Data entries
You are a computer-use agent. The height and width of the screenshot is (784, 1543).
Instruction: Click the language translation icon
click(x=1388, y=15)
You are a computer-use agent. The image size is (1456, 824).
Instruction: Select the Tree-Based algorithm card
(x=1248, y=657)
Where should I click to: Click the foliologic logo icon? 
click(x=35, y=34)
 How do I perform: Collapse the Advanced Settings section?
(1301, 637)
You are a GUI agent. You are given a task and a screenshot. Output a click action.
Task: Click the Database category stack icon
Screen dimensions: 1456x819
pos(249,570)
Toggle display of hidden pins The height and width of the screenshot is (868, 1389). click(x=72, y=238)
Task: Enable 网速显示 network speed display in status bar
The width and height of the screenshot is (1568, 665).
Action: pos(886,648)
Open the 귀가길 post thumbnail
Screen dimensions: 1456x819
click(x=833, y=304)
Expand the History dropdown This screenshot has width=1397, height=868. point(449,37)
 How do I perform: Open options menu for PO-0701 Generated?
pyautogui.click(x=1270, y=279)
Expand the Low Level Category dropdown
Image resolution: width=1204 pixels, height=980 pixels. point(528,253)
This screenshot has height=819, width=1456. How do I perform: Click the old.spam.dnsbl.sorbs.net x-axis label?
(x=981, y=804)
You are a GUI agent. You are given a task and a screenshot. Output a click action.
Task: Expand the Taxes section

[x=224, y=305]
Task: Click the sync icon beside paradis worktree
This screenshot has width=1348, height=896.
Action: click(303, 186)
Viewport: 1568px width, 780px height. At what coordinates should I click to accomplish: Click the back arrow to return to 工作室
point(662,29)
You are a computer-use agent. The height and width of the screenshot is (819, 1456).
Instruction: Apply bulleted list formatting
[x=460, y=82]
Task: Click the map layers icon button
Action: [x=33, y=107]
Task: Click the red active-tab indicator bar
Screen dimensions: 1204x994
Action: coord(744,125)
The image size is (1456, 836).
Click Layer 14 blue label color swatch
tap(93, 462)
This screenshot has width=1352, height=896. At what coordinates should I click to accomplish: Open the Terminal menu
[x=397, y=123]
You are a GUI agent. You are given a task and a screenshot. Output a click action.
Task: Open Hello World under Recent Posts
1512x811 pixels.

What is expected
Each of the records above is to be reproduced word for word.

Answer below
You are a computer-use agent. The height and width of the screenshot is (784, 1543).
Instruction: Click the language translation icon
click(x=1388, y=15)
You are a computer-use agent. The image size is (1456, 824).
Instruction: Select the Tree-Based algorithm card
(x=1248, y=657)
Where should I click to: Click the foliologic logo icon? 
click(x=35, y=34)
 How do I perform: Collapse the Advanced Settings section?
(1301, 637)
You are a GUI agent. You are given a task and a screenshot. Output a click action.
Task: Click the Database category stack icon
Screen dimensions: 1456x819
pos(249,570)
Toggle display of hidden pins The height and width of the screenshot is (868, 1389). click(x=72, y=238)
Task: Enable 网速显示 network speed display in status bar
The width and height of the screenshot is (1568, 665).
Action: pos(886,648)
Open the 귀가길 post thumbnail
Screen dimensions: 1456x819
click(x=833, y=304)
Expand the History dropdown This screenshot has width=1397, height=868. point(449,37)
 How do I perform: Open options menu for PO-0701 Generated?
pyautogui.click(x=1270, y=279)
Expand the Low Level Category dropdown
Image resolution: width=1204 pixels, height=980 pixels. point(528,253)
This screenshot has height=819, width=1456. How do I perform: Click the old.spam.dnsbl.sorbs.net x-axis label?
(x=981, y=804)
You are a GUI agent. You are given a task and a screenshot. Output a click action.
Task: Expand the Taxes section

[x=224, y=305]
Task: Click the sync icon beside paradis worktree
This screenshot has width=1348, height=896.
Action: click(303, 186)
Viewport: 1568px width, 780px height. At what coordinates should I click to accomplish: Click the back arrow to return to 工作室
point(662,29)
You are a computer-use agent. The height and width of the screenshot is (819, 1456).
Instruction: Apply bulleted list formatting
[x=460, y=82]
Task: Click the map layers icon button
Action: [x=33, y=107]
Task: Click the red active-tab indicator bar
Screen dimensions: 1204x994
Action: coord(744,125)
The image size is (1456, 836).
Click Layer 14 blue label color swatch
tap(93, 462)
This screenshot has width=1352, height=896. At what coordinates should I click to accomplish: Open the Terminal menu
[x=397, y=123]
You are a GUI agent. You are given a task and a screenshot. Output a click action.
Task: Open Hello World under Recent Posts
1512x811 pixels.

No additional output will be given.